Citigroup’s Clever Plan to Screw Taxpayers Again
So Citigroup (C) has proposed that the US taxpayer and other preferred shareholders convert up to $75 billion of preferred stock into common stock, thus bolstering the company’s tangible equity and putting it in less desperate need of a complete takeover.
And what will the US taxpayer get for this preferred stock conversion? 40% of the company for some of its $45 billion of preferred, say reports. The reports add that Citigroup’s goal here is to keep the US’s ownership under 50%, so this won’t be a de facto nationalization.
Well, that’s nice for Citigroup…and another ream-job for taxpayers.
Citigroup’s common equity is currently worth $10 billion. If the US were to convert all $45 billion of its preferred at the current stock price, it should end up with 80% of the company, not 40%.
For the US to convert $45 billion of preferred to common and only get 40% of the company, Citigroup’s existing common equity would have to be valued at $65 billion, not $10 billion, and the conversion price would have to be about $10 a share. Or the US would only be able to convert $4 billion of its $45 billion, which wouldn’t help Citigroup’s tangible equity ratio much.

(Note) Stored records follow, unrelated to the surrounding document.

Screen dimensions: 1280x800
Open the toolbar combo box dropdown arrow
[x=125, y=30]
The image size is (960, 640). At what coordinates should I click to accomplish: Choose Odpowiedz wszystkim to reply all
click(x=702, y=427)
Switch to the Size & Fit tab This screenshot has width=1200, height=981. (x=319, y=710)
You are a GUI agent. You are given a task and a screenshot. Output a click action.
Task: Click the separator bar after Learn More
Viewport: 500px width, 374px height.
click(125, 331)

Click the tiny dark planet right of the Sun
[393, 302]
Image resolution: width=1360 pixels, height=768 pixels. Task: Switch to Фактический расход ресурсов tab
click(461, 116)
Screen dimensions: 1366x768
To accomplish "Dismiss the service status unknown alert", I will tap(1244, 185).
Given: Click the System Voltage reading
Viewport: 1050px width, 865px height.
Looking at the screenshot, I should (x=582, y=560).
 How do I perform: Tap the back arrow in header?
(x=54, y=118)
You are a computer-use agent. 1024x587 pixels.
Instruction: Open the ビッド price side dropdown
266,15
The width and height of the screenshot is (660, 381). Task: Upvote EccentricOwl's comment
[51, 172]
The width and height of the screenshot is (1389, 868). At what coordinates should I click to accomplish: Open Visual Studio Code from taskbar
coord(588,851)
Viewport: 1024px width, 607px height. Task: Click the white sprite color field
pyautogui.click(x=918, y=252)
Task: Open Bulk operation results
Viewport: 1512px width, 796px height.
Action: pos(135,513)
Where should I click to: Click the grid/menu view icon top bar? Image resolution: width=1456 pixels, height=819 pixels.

So is that what Citigroup is trying to do here? Persuade the US goverment to convert to common stock at a price miles above the current trading price, screwing the US taxpayer yet again?
Or does Citigroup have some other secret plan up its sleeve whereby it can take up to $75 billion of debt (preferred stock) off its books and not end up diluting its current shareholders 90%?
I don’t follow
😦
Okay, so common stock is voting but it’s vulnerable to market fluctuations
Preferred is higher payment but no vote.
I don’t follow the numbers. Please to explain
Basically, they’re taking the bailout money to inflate their value to bolster the argument that the government doesn’t need to nationalize them. The bailout is taxpayer money, but Citigroup is keeping public ownership under 50% (again, so it’s not officially nationalization).
However, taxpayers are pouring billions into Citigroup, and their return is pennies on the dollar.
It’s a scam. They should be nationalized, but they’re begging, clawing, and creatively cooking the books to make it seem like they’re still solvent.